Diritto, procedura, esecuzione penale  -  Redazione P&D  -  06/09/2021

Reddito di libertà e violenza economica - Giuseppe Piccardo

Il 20 luglio scorso è stato pubblicato  sulla Gazzetta Ufficiale il D.P.C.M. 17 dicembre 2020, che    istituisce e disciplina il c.d. “Reddito di libertà per le donne vittime di violenza 

La suddetta misura economica prevede l’erogazione di un emolumento pari ad euro 400,00 mensili, per un massimo di 12 mesi,  cumulabile con il reddito di cittadinanza, a favore delle donne vittime di violenza sole o mamme di figli minori, seguite da centri antiviolenza riconosciuti a livello regionale o dai servizi sociali dei Comuni di residenza.

 Il Reddito di libertà viene erogato su domanda della donna che, a seguito di maltrattamenti o atti violenti, si trovi in una situazione familiare tale da non consentirle di poter provvedere al mantenimento proprio e dei figli minori, previa verifica della situazione di necessità da parte del Servizio sociale competente per territorio.

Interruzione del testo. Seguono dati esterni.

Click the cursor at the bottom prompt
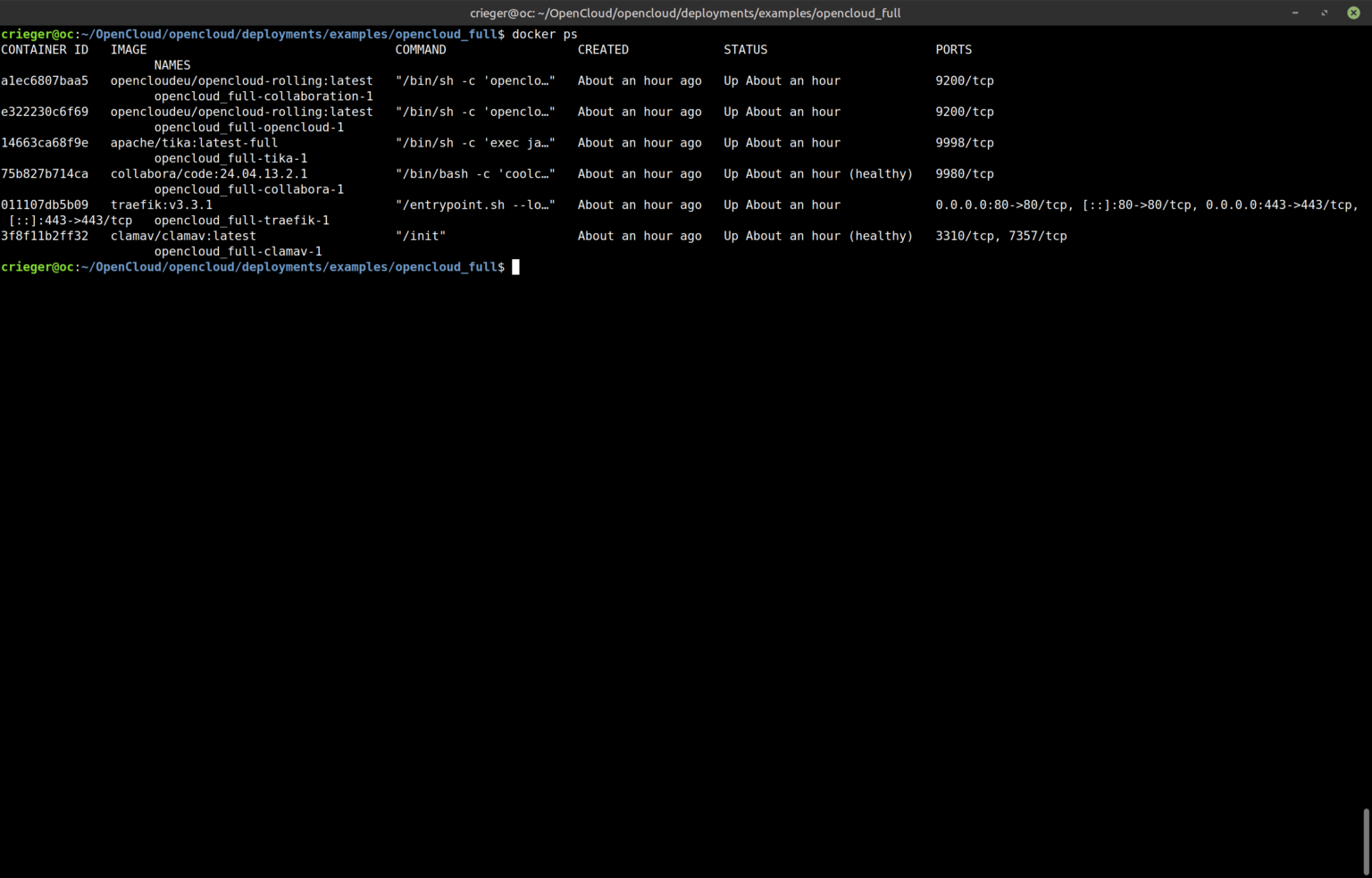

La misura in oggetto non ha finalità meramente assistenziale in situazioni straordinarie e particolarmente gravi, vale a dire lo scopo di sostegno  immediato al reddito per tutte quelle donne che, per particolare vulnerabilità  e/o  a seguito dell’emergenza sanitaria in corso,  si trovino in situazioni tali da non consentire di poter garantire una vita dignitosa a sé stesse ed ai propri figli. Infatti, l’obiettivo del sostegno pubblico è quella di permettere, in tempi ragionevolmente brevi, l’inserimento o il reinserimento di  queste donne in un contesto lavorativo  che permetta loro di poter provvedere alle esigenze familiari e di poter, conseguentemente, sviluppare una socialità che permetta loro di uscire da contesti di violenza fisica, psicologica e di degrado sociale.

Se da un lato, il reddito di libertà può sembrare poco incisivo, considerato l’importo erogato ed il lasso di tempo, molto breve, di corresponsione, da un altro angolo visuale si può argomentare che esso concorra a dare evidenza al fenomeno della violenza economica, fenomeno molto diffuso e non meno grave e degradante di quello della violenza fisica e psicologica.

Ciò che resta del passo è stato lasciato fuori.